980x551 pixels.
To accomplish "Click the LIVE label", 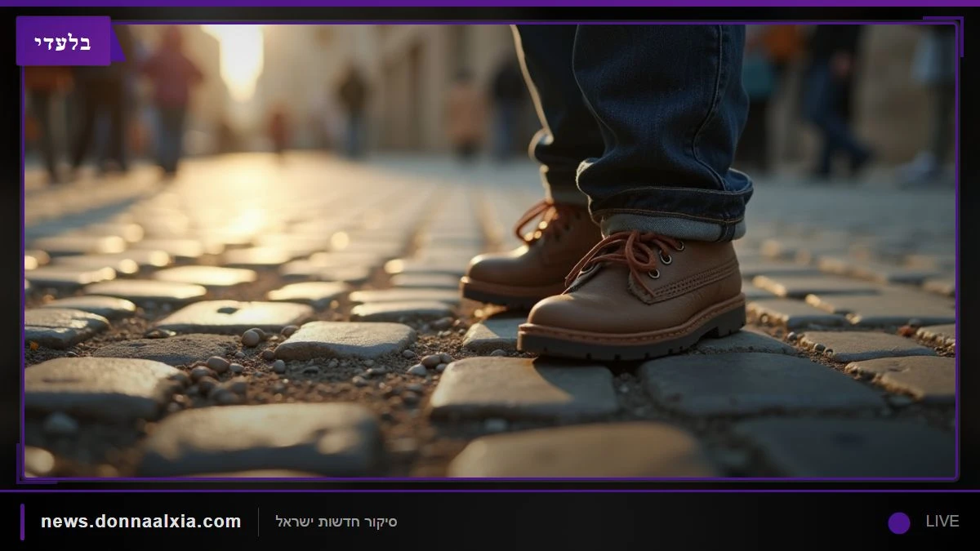I will tap(942, 522).
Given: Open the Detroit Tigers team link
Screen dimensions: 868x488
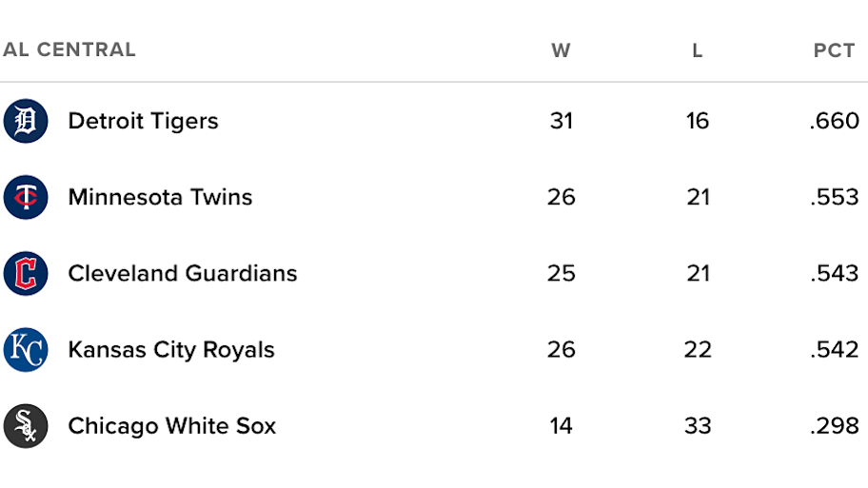Looking at the screenshot, I should 143,121.
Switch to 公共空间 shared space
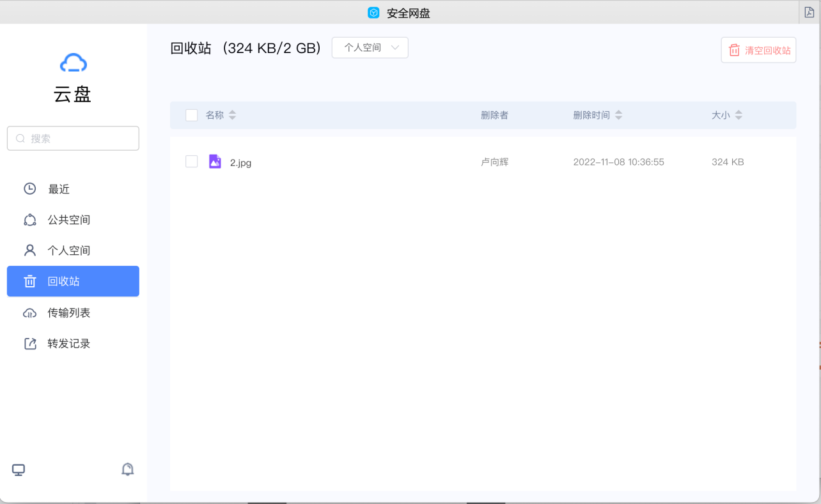The image size is (821, 504). click(69, 219)
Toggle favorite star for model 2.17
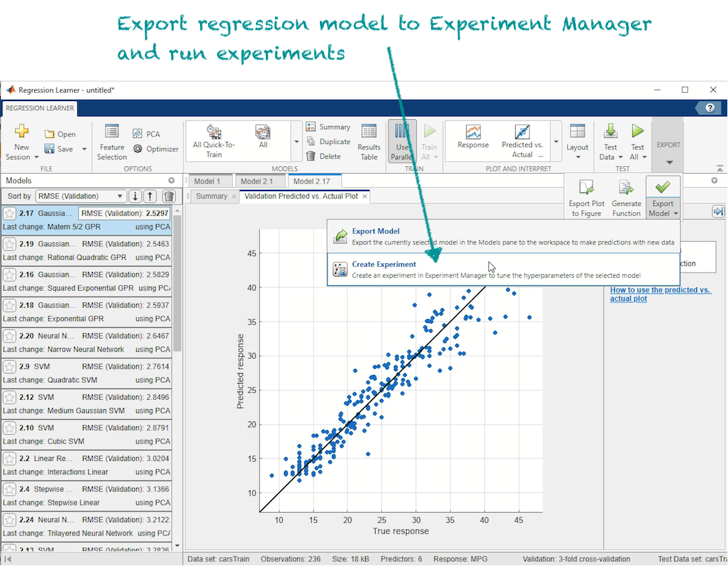728x566 pixels. click(x=9, y=213)
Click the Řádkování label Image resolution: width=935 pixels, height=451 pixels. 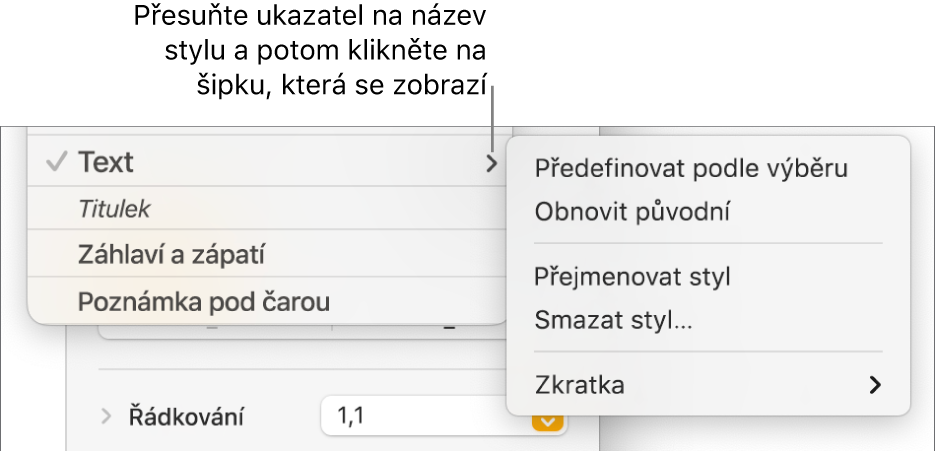(x=185, y=416)
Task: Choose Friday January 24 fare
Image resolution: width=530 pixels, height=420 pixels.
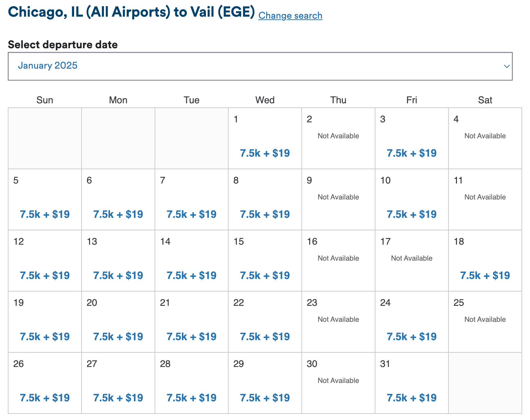Action: (x=411, y=337)
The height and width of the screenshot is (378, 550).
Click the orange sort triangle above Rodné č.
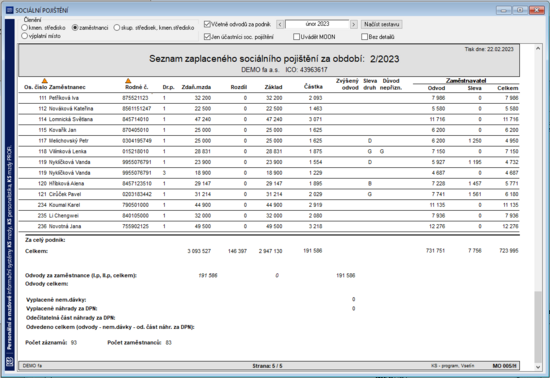pos(128,81)

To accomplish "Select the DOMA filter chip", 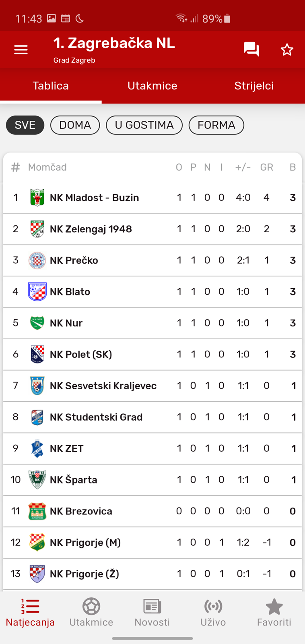I will pos(75,125).
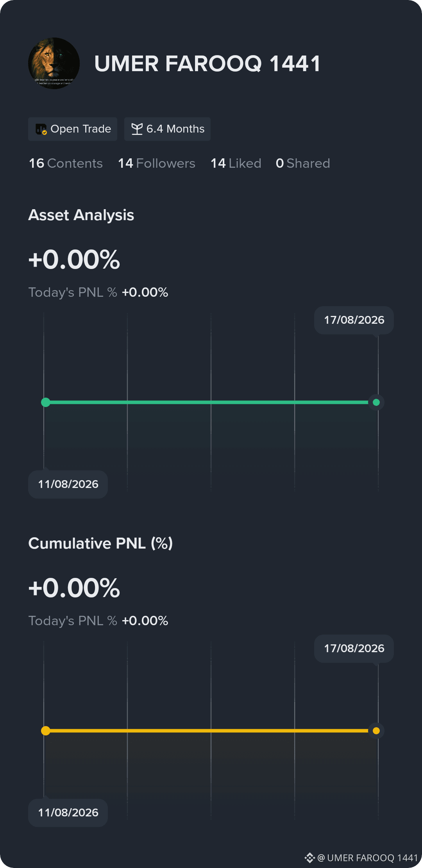This screenshot has width=422, height=868.
Task: Open the 0 Shared stat
Action: click(303, 163)
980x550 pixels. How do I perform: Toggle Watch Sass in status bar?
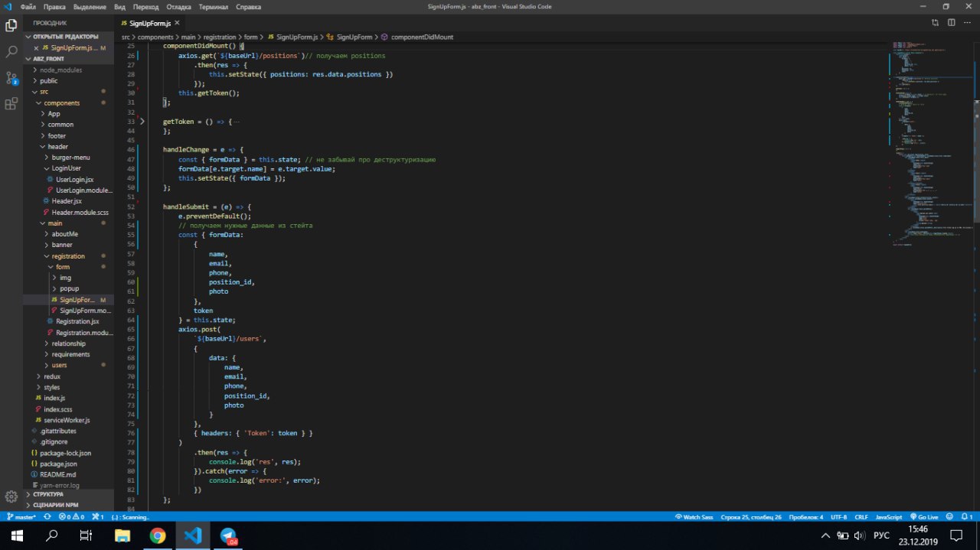click(694, 517)
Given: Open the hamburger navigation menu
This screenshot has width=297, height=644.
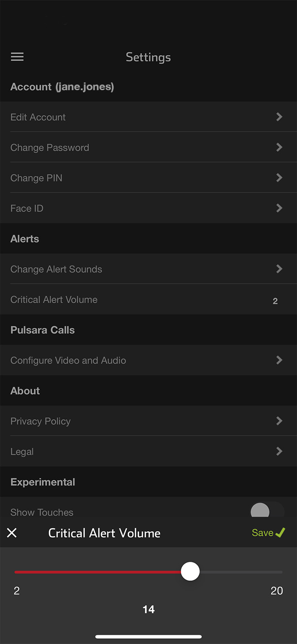Looking at the screenshot, I should [17, 57].

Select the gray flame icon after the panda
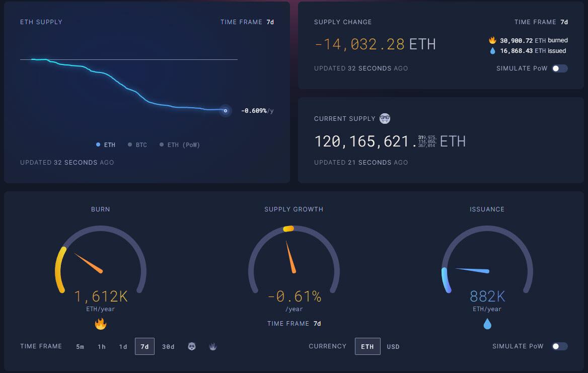pyautogui.click(x=212, y=346)

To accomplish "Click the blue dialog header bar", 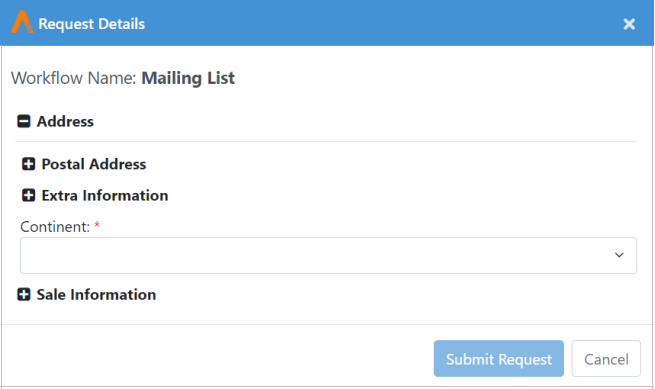I will tap(327, 23).
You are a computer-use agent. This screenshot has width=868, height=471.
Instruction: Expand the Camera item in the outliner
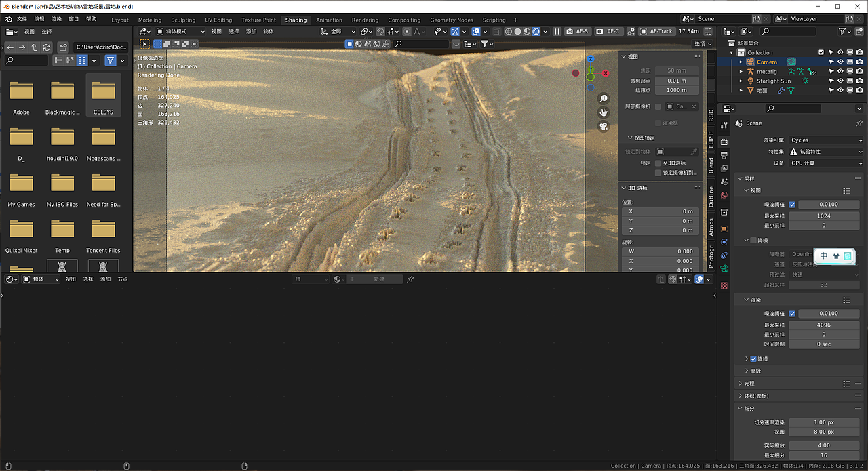[x=741, y=62]
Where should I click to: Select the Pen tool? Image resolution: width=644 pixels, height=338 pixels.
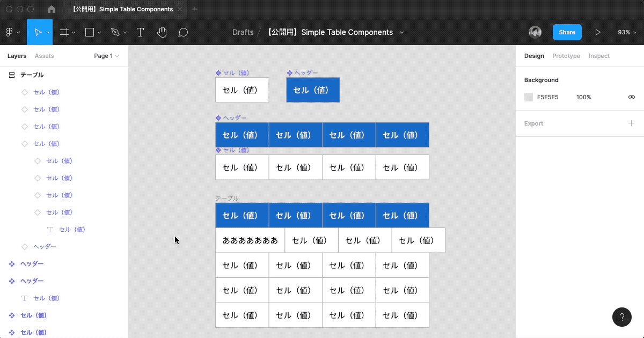115,32
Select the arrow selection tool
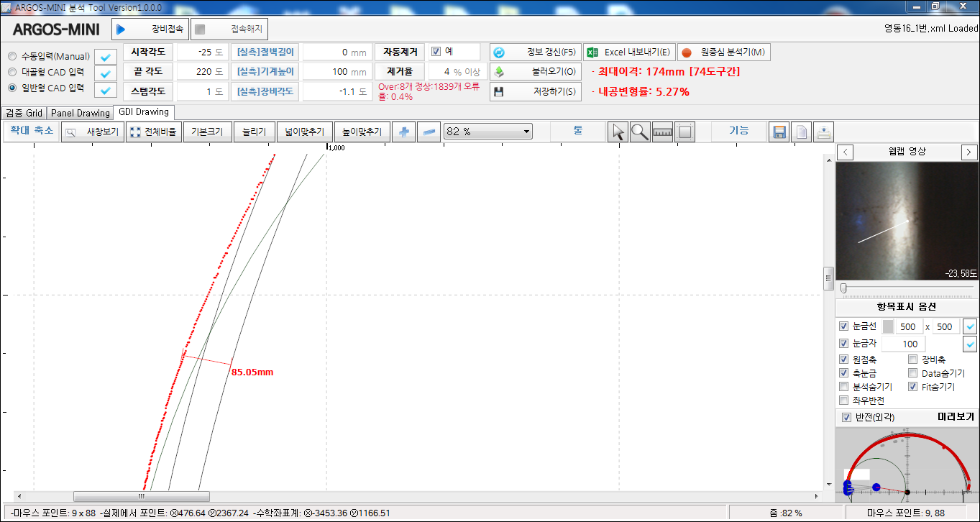980x522 pixels. click(x=617, y=133)
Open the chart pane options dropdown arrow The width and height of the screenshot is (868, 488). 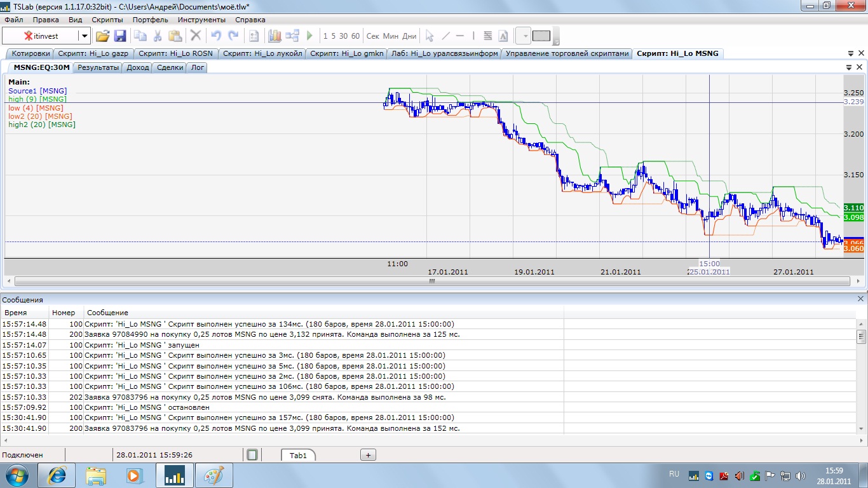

= WHAT IS NEEDED =
If a line in the records includes "Given", it counts toward the total; report that total by itself.

= EXERCISE SOLUTION =
2